O tarihlerde altmışıncı yaşını kutlayan kulübün hocalığını ise Fethi Demircan yapmaktaydı. Hem de beş kuruş para almaksızın. Tam anlamıyla bir gönül hocalığıydı yaptığı… Türk futboluna Lefter’i kazandıran, göğsünde Türk bayrağıyla ringlerde boks yapan Garbis Sakaryan’ı bize bahşeden ve daha nice sporcuların doğumeviydi Taksimspor. O haberin içeriğinde yer alan röportajında, kulübün başkanı Garo Hamamcıoğlu, bakın neler söylemekteydi:
Bayrağım ve toprağım Türkiye. Burada doğdum, burada büyüdüm. Futbol oynadım, iş sahibi oldum. Her şeyimi Türkiye Cumhuriyeti devleti sayesinde yaptım. Kendimi Ahmet’ten Mehmet’ten farklı görmedim. 10 Ermeni arkadaşım varsa, 100 tane de Türk var. Beni ben yapan Türkiye’dir. Soykırım huzursuzluğu, özellikle yurt dışında Fransa ve İngilizlerin politik çıkarları doğrultusunda çıkartılan abuk sabuk şeyler. Bizde isimler değişiktir, ama insanlık aynıdır. Türk insanını iyi tanımadıkları için yangın yaptılar. Ama bundan er veya geç döneceklerdir.
Derler ki mazisi oldukça eski olan Taksimspor’un öyküsünü en iyi anlatan efsane, Tenekeci Garbis’in efsanesidir. Babası teneke soba atölyesinde çalıştığı için bu ismi takmışlar Garbis’e. Taksimspor dâhil çeşitli İstanbul kulüplerinde forma giyen ve 1950–53 yılları arasında milli takımda da yer bulan Garbis İstanbulluoğlu, bu dönemlere ait bir fotoğrafının olmamasına çok üzülmekteymiş. Özellikle de ay yıldızlı formayı giyerken çekilmiş bir resminin olmaması onu oldukça hüzünlendirirmiş. İstanbul’u adının bir parçası yapacak denli bu toprakları seven Garbis, Türk Milli Takımı formasıyla beş müsabaka oynamış bir futbolcu. Forvet hattında oynadığından, güzel golleri de var ay yıldızlı formayla attığı. Hele ki 1953 yılında, İsviçre’yi, İsviçre’de 2–1 yendiğimiz maçta iki golün sahibi de Tenekeci Garbis olunca, onun ille de ay yıldızlı formayla çekilmiş bir resim arzulaması, çok daha anlamlı hale geliyor. 1989 yılında, bu arzusunu gazeteci Cem Atabeyoğlu’na iletmiş, Atabeyoğlu da 1950 yılında Türkiye-Yugoslavya müsabakasında çekilmiş bir fotoğrafını bulmuş, takdim etmiş kendisine. Tenekeci Garbis, bu fotoğrafa o kadar çok sevinmiş ki mezarına mutlaka o fotoğrafının konulmasını istemiş. Böyle bir vasiyette bulunmuş yakınlarına. 1994 yılında vefat ettiğinde, mezarında haç ve ay yıldız işte bu şekilde bir araya gelmiş. Taksimspor ruhunu taşıyan haç ve ay yıldızın birlikteliği, kardeşliğin ve dostluğun bir nişanesi olarak mezarında şimdi bile mevcutmuş. Bazı sıra dışı insanların yaşam öyküsü bile kine, nefrete karşı dimdik durabiliyor. Ne mutlu Tenekeci Garbis olabilenlere.

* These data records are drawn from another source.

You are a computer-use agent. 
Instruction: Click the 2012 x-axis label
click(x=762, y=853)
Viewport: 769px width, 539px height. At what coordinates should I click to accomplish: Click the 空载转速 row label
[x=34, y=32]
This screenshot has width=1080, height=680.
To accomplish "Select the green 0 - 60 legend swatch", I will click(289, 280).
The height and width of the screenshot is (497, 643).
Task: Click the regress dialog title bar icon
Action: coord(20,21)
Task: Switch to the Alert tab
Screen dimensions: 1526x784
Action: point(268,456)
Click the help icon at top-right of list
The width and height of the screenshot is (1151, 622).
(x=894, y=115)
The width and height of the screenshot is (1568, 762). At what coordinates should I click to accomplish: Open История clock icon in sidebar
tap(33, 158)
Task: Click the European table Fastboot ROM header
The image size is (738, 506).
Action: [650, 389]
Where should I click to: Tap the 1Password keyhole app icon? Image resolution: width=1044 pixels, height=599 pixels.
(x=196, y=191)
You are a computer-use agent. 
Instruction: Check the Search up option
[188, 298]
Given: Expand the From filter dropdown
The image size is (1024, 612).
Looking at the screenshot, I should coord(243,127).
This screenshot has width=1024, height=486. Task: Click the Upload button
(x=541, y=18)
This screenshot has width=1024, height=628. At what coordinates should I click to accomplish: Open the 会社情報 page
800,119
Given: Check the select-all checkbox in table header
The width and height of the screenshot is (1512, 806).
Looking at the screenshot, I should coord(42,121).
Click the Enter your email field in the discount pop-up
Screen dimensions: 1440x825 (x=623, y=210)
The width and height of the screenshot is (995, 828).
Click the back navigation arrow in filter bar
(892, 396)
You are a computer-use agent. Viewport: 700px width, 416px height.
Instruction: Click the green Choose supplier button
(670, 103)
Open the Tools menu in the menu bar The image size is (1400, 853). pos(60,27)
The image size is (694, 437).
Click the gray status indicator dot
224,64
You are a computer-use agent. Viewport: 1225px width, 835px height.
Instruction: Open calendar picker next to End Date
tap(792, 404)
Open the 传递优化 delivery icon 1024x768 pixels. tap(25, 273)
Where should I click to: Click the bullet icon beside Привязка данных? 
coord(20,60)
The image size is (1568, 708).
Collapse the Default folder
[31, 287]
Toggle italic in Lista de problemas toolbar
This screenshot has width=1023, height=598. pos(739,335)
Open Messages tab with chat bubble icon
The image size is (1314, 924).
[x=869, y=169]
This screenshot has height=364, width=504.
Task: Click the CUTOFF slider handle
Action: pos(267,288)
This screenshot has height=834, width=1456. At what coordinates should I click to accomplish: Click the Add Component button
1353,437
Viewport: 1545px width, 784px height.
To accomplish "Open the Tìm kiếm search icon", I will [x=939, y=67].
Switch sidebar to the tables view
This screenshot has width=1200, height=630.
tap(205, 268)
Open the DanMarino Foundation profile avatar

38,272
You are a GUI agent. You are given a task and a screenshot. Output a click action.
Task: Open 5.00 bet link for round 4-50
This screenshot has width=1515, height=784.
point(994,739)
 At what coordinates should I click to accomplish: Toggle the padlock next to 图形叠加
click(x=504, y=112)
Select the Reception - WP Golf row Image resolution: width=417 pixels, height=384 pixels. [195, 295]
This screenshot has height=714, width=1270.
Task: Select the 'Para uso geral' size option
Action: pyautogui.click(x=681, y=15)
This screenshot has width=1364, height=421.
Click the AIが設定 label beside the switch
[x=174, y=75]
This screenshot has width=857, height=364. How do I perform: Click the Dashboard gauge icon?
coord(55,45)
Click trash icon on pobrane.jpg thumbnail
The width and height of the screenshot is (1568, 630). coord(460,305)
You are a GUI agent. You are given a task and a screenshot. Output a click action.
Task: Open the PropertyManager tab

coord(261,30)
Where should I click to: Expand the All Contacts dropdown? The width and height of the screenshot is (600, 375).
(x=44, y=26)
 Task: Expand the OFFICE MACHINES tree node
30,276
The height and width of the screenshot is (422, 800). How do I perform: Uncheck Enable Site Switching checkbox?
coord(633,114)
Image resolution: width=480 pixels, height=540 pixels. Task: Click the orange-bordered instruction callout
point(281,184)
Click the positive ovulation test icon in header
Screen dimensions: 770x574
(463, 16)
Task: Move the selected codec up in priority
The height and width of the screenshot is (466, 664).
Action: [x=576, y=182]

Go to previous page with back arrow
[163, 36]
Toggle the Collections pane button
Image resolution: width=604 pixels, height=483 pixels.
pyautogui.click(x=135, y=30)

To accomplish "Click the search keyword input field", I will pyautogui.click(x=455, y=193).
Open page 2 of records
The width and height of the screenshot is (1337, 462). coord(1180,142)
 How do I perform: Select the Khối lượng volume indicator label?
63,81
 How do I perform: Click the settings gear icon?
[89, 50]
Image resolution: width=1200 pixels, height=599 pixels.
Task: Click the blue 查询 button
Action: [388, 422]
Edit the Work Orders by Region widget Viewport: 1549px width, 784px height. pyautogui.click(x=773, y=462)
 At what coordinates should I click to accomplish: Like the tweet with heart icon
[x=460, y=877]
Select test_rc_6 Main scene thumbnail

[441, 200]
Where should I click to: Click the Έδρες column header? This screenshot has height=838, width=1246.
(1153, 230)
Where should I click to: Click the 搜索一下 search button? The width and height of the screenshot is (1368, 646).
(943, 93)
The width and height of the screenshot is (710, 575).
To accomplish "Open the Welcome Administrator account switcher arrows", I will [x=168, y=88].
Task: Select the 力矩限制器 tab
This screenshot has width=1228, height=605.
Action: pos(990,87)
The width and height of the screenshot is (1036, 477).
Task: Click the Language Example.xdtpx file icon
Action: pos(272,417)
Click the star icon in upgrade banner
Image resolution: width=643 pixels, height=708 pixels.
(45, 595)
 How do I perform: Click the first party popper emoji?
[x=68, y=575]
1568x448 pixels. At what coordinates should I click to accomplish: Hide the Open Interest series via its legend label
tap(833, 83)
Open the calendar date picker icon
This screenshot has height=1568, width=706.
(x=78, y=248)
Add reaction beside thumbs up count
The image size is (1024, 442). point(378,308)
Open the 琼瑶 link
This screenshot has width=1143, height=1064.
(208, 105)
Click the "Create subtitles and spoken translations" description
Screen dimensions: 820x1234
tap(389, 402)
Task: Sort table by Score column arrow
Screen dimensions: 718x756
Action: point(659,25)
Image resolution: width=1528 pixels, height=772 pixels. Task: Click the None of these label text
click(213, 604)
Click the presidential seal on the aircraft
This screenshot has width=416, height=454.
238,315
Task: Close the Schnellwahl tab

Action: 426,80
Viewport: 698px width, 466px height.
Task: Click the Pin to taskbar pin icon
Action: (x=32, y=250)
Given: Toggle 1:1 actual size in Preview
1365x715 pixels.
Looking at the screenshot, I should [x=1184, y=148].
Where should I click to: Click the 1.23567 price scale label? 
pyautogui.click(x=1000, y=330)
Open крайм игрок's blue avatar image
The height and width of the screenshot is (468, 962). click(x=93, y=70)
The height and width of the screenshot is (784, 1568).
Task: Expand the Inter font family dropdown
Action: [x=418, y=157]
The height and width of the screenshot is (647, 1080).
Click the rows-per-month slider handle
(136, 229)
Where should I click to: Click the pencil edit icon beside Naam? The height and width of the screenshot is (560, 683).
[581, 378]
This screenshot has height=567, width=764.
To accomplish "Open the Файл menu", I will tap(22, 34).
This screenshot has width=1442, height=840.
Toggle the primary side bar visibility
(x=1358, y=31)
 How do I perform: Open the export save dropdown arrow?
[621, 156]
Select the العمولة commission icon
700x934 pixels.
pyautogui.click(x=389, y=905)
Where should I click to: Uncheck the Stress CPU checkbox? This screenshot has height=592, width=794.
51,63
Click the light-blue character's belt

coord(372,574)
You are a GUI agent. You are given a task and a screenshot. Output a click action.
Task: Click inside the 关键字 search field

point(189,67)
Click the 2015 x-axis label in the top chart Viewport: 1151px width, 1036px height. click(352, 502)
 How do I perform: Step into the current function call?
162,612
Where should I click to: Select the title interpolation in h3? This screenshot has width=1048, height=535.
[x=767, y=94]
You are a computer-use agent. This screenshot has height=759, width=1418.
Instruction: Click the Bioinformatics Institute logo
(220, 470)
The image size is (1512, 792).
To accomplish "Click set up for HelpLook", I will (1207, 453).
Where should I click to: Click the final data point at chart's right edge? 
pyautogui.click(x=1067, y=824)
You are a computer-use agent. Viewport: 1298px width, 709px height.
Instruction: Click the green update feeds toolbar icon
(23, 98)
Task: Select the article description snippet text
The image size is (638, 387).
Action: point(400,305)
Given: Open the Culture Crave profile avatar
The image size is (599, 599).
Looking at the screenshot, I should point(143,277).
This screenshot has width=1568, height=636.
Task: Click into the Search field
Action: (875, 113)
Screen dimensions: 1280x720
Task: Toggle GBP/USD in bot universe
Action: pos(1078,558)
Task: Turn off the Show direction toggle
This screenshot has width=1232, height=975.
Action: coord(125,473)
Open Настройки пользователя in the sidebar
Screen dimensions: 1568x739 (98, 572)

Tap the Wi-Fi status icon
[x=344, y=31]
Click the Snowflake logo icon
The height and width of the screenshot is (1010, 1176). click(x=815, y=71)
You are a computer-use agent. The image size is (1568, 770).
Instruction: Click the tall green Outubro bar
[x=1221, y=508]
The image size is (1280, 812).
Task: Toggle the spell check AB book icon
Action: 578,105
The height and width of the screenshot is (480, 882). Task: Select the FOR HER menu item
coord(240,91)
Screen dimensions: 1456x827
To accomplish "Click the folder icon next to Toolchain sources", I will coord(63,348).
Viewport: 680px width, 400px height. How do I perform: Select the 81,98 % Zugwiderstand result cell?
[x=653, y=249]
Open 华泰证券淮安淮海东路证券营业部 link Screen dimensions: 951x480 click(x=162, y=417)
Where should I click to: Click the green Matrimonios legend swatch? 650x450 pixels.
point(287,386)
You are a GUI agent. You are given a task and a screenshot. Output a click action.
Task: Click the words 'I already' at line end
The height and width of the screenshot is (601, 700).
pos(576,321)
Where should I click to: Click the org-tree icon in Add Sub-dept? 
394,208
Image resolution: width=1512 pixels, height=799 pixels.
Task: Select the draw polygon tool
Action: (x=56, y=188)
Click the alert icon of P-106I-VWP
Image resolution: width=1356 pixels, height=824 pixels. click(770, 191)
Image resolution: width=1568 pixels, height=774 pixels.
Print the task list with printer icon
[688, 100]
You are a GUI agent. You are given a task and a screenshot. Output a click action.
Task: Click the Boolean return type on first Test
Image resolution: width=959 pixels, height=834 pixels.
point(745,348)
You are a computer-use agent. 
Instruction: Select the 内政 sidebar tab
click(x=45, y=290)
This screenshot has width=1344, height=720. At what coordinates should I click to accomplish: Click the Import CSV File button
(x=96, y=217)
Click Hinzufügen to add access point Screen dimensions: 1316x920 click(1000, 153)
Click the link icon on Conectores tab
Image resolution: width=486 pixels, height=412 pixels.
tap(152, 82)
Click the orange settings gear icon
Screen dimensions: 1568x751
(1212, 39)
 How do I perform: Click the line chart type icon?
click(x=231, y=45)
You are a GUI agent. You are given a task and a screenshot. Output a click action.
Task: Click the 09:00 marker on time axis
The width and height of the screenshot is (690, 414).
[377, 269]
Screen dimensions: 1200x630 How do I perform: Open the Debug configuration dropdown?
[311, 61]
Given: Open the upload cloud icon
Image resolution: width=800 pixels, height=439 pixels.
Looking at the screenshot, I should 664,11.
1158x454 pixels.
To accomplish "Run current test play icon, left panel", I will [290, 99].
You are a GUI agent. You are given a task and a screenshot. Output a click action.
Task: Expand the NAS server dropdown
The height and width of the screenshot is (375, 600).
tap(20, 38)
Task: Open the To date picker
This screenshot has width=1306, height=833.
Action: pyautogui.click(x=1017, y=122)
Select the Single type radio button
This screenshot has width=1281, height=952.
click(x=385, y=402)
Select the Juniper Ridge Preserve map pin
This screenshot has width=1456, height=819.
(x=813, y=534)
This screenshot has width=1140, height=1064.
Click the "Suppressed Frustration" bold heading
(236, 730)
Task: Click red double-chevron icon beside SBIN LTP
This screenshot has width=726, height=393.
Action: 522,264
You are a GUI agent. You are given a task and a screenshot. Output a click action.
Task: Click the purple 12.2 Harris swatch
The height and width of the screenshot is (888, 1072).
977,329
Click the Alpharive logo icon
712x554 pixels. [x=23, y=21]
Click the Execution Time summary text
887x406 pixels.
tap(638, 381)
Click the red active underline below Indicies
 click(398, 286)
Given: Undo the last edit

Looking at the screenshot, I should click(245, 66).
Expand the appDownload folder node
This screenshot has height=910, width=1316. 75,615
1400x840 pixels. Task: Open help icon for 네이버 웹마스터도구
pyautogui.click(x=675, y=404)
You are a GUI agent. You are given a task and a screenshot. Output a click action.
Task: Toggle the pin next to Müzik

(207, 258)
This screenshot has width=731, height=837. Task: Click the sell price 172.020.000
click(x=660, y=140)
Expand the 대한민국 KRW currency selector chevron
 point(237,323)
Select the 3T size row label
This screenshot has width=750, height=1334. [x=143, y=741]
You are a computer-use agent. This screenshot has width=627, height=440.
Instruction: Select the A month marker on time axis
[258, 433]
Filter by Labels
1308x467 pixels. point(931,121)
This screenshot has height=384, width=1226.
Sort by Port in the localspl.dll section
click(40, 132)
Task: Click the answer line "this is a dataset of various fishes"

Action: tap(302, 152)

Türk futbolunun ordinaryüsü olarak bilinen Milli Takımın ve Fenerbahçe’nin efsane ismi Lefter Küçükandonyadis de Taksimspor’un bize armağan ettiği yeteneklerden birisi. 1940’lı yıllarda burada futbola başlamış Büyük Lefter. Maç başına 25 kuruşla başlamış profesyonel futbolculuğa. İlk milli golünü de Yunanistan’a karşı atmış.
Bu güzide kulüp, daha başka nice isimler kazandırmış futbolumuza. Altmışlı yıllarda birkaç kez Galatasaray kalesini koruyan Yervant Balcı ile yine G. Saray’da forma giymiş Varujan Arslanyan da bu kulübün yetiştirdiklerinden. Hatta Çilli Mehmet olarak tanıdığımız Galatasaraylı Mehmet Özgül de Taksimspor’un genç takımında yetiştirilen isimlerden.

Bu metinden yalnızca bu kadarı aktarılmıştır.